Ride Review – Taron
There’s an unavoidable sense of awe around this Intamin multi launch coaster, particularly if you enter it from the direction at which you can look down on most of it from above. Taron has the most ‘crossing points’ of it’s own track over itself, on any coaster in the world. I could stand and look at it for hours. How they fit all of this ride into one of the most immersively constructed lands out there defies belief.
Because you can just enter Klugheim as if it existed first, the section of Phantasialand that it is located in. It’s like a small viking town with shops, a bar and a cafe. All the while this dominating presence of a rollercoaster is just there, seemlessly integrated with it. And it’s not just the visuals. The noise that the launches on the ride make echo throughout the area with an almost vicious anger and it’s deeply satisfying to hear, even more so once you’ve experienced the ride.
That’s why we’re here though right? The ride. It’s amazing.
I have to admit though, I find it hard to comprehend and quantify the experience, so bear with me.
The trains are new ground for Intamin, in a way they emulate the Mack launch coaster, with a comfy lap restraint that comes in over your head, slightly raised seating that leaves most people’s feet dangling, though still with a floor beneath them and most importantly – a very open sensation, lots of room for the top half of your body to move around with relative freedom. This sensation is important, because of what Taron relies most upon.

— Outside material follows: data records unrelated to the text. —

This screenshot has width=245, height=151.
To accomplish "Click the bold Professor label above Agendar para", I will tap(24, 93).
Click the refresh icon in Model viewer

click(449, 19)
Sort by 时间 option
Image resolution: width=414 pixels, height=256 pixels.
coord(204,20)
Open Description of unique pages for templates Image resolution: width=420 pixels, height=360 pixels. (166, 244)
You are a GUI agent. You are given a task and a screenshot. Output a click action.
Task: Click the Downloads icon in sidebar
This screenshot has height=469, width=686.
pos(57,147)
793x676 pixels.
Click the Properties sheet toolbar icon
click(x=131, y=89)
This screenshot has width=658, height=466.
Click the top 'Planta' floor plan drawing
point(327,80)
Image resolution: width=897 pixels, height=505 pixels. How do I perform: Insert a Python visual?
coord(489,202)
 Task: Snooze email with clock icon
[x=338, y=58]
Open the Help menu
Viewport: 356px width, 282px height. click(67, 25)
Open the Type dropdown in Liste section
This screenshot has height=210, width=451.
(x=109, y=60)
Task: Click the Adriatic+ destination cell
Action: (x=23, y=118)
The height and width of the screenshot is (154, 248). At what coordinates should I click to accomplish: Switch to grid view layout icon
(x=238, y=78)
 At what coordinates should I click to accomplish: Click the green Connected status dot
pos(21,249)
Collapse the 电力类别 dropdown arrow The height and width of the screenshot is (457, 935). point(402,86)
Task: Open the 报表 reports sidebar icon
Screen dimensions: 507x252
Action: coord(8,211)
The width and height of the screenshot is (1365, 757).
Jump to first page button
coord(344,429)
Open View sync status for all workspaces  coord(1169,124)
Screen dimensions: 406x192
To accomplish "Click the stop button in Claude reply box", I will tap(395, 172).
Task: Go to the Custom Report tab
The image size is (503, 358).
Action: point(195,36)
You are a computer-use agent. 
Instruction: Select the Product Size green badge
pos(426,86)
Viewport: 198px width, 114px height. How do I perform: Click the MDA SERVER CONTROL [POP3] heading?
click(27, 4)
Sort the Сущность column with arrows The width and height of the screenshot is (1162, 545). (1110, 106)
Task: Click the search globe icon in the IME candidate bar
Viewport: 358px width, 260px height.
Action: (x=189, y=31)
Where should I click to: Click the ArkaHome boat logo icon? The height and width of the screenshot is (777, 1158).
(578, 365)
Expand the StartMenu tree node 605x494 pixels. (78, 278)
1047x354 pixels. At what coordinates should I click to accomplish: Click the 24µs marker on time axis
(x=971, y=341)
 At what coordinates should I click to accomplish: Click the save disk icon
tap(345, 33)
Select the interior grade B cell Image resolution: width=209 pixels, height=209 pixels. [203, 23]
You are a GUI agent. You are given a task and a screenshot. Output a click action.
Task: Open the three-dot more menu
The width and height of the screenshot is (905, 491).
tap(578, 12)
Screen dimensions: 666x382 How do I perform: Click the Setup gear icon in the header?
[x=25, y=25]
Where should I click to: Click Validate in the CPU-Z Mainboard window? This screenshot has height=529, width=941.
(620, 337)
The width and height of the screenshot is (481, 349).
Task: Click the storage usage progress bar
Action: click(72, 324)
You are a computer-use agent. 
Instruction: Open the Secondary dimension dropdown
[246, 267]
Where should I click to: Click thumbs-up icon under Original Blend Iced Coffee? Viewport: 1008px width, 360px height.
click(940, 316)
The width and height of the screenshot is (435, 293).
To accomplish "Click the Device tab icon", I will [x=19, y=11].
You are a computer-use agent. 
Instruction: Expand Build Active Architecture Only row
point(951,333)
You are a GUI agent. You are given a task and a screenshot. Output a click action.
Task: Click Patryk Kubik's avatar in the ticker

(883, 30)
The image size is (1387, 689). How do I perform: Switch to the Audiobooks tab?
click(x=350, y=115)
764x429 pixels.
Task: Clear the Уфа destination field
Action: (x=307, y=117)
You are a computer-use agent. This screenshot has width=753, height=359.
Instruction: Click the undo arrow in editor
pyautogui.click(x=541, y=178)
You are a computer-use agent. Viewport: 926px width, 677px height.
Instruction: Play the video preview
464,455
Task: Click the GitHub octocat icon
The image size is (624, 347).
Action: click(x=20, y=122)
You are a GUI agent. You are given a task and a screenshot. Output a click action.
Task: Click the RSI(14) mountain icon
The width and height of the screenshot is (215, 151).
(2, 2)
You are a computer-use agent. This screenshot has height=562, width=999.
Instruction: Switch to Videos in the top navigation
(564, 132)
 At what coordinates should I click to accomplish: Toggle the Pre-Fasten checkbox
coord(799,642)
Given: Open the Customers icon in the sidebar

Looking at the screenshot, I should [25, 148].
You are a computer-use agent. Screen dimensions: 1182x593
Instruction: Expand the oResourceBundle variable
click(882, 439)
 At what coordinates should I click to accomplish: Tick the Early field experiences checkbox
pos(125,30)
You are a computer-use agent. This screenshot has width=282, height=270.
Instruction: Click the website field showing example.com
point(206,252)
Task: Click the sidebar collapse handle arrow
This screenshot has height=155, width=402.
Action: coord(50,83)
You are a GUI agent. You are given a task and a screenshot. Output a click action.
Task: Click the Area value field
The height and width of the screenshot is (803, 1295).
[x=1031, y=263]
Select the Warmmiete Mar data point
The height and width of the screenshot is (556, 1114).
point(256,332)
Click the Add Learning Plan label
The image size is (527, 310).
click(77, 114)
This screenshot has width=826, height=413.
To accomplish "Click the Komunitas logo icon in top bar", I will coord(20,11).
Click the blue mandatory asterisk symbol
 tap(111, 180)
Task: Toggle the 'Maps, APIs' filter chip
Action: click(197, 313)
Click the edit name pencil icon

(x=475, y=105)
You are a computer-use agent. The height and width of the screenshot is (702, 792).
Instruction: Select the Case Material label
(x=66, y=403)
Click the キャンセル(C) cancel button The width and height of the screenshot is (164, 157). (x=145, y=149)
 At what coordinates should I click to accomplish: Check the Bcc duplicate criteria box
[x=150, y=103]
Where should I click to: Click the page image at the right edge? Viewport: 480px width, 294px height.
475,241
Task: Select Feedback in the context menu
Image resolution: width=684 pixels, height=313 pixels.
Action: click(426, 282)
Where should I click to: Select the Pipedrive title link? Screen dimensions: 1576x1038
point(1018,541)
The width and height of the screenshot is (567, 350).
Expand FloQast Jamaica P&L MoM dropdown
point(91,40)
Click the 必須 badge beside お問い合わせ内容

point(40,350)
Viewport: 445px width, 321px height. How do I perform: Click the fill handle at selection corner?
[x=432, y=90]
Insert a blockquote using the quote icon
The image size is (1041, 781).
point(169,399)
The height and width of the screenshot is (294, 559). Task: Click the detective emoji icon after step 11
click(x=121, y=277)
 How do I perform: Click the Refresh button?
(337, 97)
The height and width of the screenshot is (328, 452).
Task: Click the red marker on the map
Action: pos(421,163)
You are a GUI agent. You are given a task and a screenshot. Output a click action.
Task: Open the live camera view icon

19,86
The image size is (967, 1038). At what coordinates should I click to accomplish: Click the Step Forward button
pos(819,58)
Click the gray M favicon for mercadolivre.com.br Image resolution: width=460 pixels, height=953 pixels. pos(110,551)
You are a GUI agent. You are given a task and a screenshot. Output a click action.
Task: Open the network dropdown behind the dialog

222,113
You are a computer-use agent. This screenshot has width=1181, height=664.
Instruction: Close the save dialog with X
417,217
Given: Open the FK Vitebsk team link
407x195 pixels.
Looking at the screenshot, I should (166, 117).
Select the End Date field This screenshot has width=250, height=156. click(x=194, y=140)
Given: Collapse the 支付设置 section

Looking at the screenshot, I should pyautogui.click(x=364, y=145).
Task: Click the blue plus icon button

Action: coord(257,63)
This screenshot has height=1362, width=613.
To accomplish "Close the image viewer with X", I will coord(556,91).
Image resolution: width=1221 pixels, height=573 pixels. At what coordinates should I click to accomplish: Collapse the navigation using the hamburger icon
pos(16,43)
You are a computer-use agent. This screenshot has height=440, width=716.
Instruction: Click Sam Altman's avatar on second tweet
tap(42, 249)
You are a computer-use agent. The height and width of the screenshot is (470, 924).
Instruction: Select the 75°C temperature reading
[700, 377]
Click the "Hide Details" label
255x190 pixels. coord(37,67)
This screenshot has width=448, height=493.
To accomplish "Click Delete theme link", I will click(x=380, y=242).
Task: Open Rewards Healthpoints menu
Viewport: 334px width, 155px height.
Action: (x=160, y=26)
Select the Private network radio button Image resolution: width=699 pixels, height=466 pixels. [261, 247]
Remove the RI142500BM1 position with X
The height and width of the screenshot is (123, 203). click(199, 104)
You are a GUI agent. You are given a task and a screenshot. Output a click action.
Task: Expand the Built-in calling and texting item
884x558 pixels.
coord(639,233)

Once you’re on board, the train pulls out of the station and onto the first launch track, teases you for a second and then fires away with a quick burst of speed into a sharp corner around some rockwork. There’s a lot of those.
From here, it’s the transitions that make up the majority of the ride experience. In the way that the track twists and turns around itself, more often than not the direction changes are very sharp and this is what provides the force of the ride. The near misses with the scenery can have you independently ducking and diving as much as the train.
The second launch is potentially my favourite moment on any coaster. The way the ride violently drops into it, at the bottom of a pit, is just so unique and satisfying. It’s already fast, but it’s about to get a whole lot faster. With no hesitation at all, you accelerate to what feels like a million miles an hour through the trench, with the train and seats vibrating and shaking beneath you with the raw power of the LIMs – the power that makes the wonderful noise that echoes through Klugheim. It’s nothing short of exhilarating. I find myself throwing my arms wide open and just screaming “AHHHHHH!” at this moment. That’s not a very me thing to do.
As a rule to myself, rides cannot be measured by single moments alone and this becomes Taron’s downfall. It has to be about the whole package for me. Launches aside, the rest of the ride is a good little sit down, a bit of tossing and turning, but it’s never truly intense and it never really excels at anything else in any particular way. I have never found any notable airtime on the ride and without any focus on that, I think having specific elements could have also helped to give it a bit more for me to rave about.
The trim brakes at the end of the ride also act against it for me. It contradicts what I said earlier about the wonderment of fitting everything into this land. They almost found design perfection, but they had to compromise somewhere to make it fit in a forced manner and it’s a bit of an anticlimax to an otherwise spectacular ride.
I love the music for Taron, it’s one of my most listened to soundtracks and hearing it in the ride area always gives me a buzz.
I despise the queue, it starts out great, meandering through rockwork and track supports but ends up in front of what looks like a multi storey car park with a massive section of cattlepen. As it was with other queues in the park, the guests are all overly packed into this tight space but this time they’re also always chainsmoking. A literal haze forms over the queue from the amount of smoking that goes on here and it puts me right off.
So that’s Taron, almost perfection. One of very few coasters in the world that has caused me to return to a park that had built no new attractions since my previous visit. The lure of a night ride is that strong.